課題一覧 =
1 – 両替プログラムの解説文について、次の(a)〜(c)が本文と合っているかをはい・いいえで答え、判断の決め手となる本文の語句を正確に引用してください。(a) 開発環境にはPython 3.7が挙げられている。(b) 取り組んでいるのは15章の練習問題の問題2である。(c) doctestでは、minimum_solutionの表示結果が[1, 5]となっている。
2 – 両替プログラムの解説文を、最後に示された行の後から書き進めてください。

Algorithm - Python - 両替する方法を数える(紙幣の枚数の制限、最小枚数の解、組合せの再帰生成)

問題解決のPythonプログラミング
原著
楽天ブックス(Kobo) Yahoo!

開発環境

• macOS Mojave - Apple (OS)
• Emacs (Text Editor)
• Windows 10 Pro (OS)
• Visual Studio Code (Text Editor)
• Python 3.7 (プログラミング言語)

問題解決のPythonプログラミング ―数学パズルで鍛えるアルゴリズム的思考 (Srini Devadas (著)、黒川 利明 (翻訳)、オライリージャパン)の15章(両替する方法を数える)、練習問題(問題3)を取り組んでみる。

コード(Emacs)

Python 3

#!/usr/bin/env python3

count = 0


def make_smart_change(money: list, target: int, highest: int,
                      minimum_solution: list, solution: list = []) -> None:
    '''
    >>> minimum_solution = []
    >>> make_smart_change([(1, 3), (2, 3), (5, 1)], 6, 1, minimum_solution)
    >>> print(minimum_solution)
    [1, 5]
    '''
    global count
    total = sum(solution)
    if total == target:
        if len(minimum_solution) == 0 or len(solution) < len(minimum_solution):
            minimum_solution.clear()
            for n in solution:
                minimum_solution.append(n)

レコード一覧 =
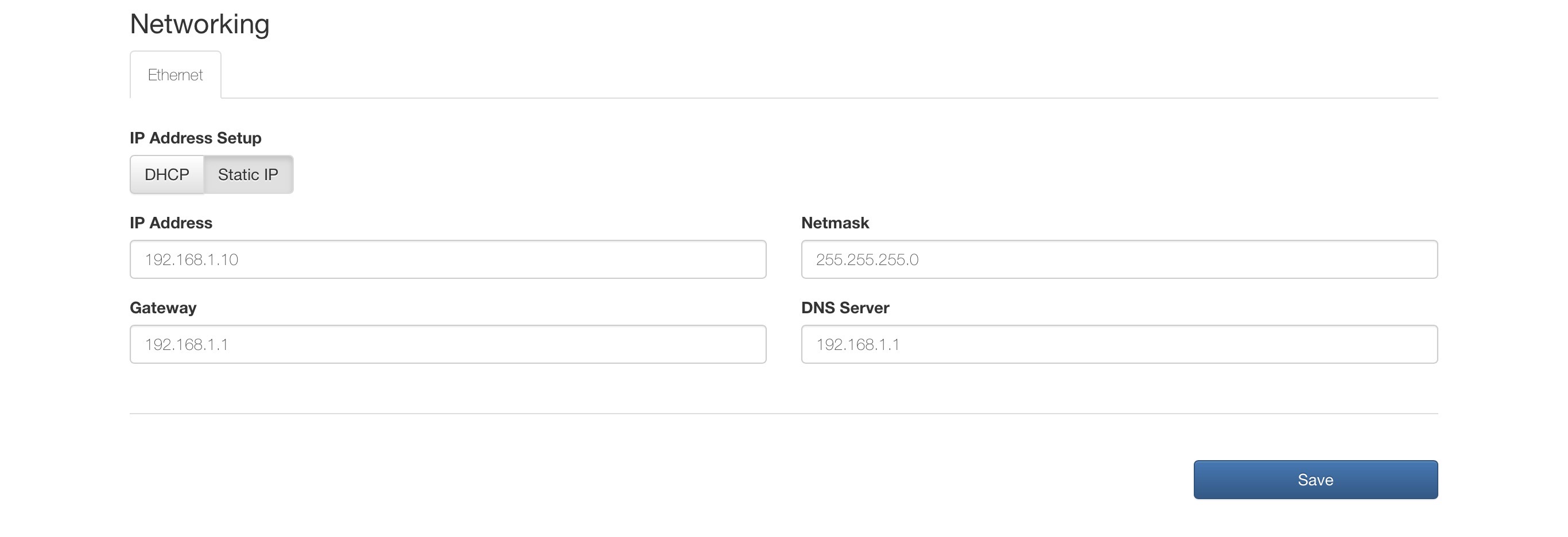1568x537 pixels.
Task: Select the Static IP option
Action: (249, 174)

==

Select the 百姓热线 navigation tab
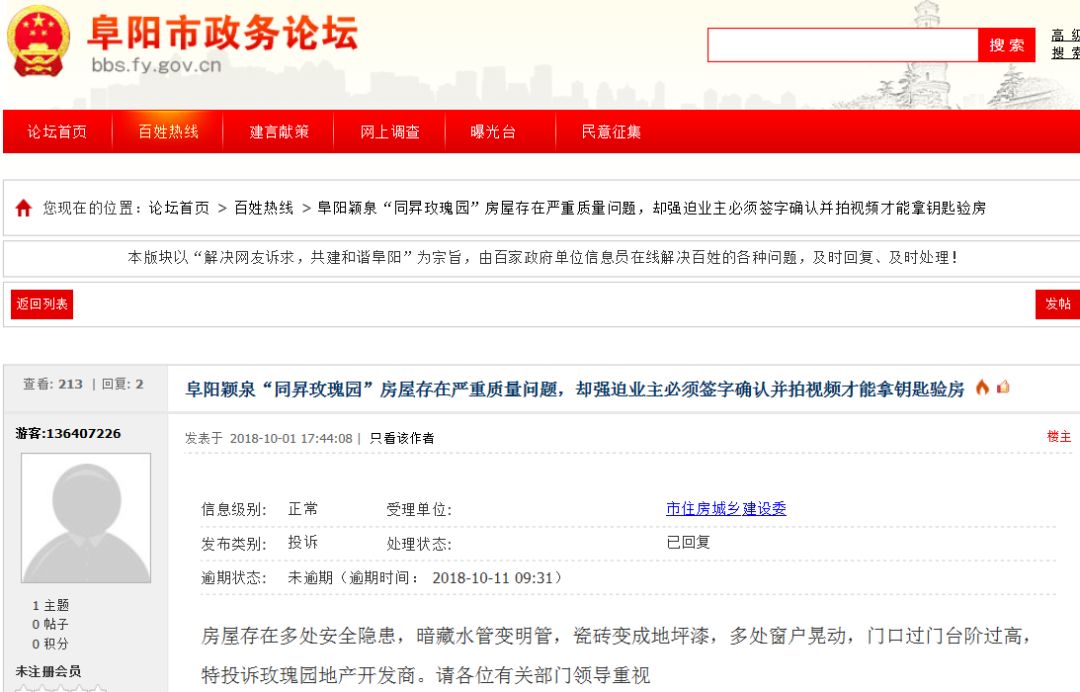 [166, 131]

...

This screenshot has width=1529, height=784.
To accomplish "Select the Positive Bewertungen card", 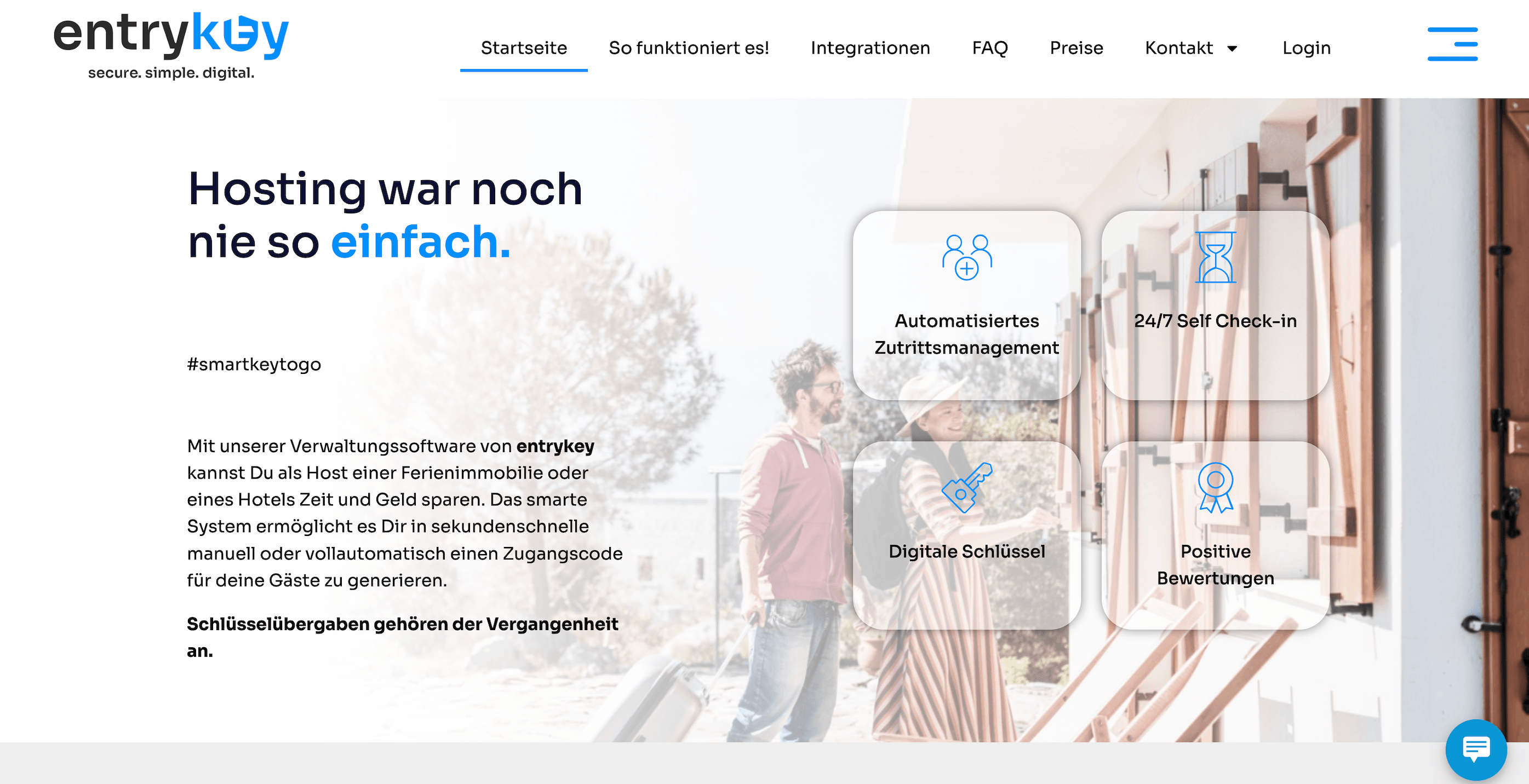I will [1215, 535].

解答例 =
1 –
(a) はい「Python 3.7 (プログラミング言語)」
(b) いいえ「15章(両替する方法を数える)、練習問題(問題3)を取り組んでみる。」
(c) はい「[1, 5]」

2 –
            count += 1
            return None
    if total > target:
        return None
    for i, (bill, rest) in enumerate(money):
        if bill >= highest:
            new_solution = solution[:] + [bill]
            rest -= 1
            if rest == 0:
                new_money = money[1:]
            else:
                new_money = money[:]
                new_money[i] = (bill, rest - 1)
            make_smart_change(new_money, target, bill,
                              minimum_solution, new_solution)
    return None


if __name__ == '__main__':
    import doctest
    doctest.testmod()

入出力結果(Terminal, cmd(コマンドプロンプト), Jupyter(IPython))

$ ./sample3.py -v
Trying:
    minimum_solution = []
Expecting nothing
ok
Trying:
    make_smart_change([(1, 3), (2, 3), (5, 1)], 6, 1, minimum_solution)
Expecting nothing
ok
Trying:
    print(minimum_solution)
Expecting:
    [1, 5]
ok
1 items had no tests:
    __main__
1 items passed all tests:
   3 tests in __main__.make_smart_change
3 tests in 2 items.
3 passed and 0 failed.
Test passed.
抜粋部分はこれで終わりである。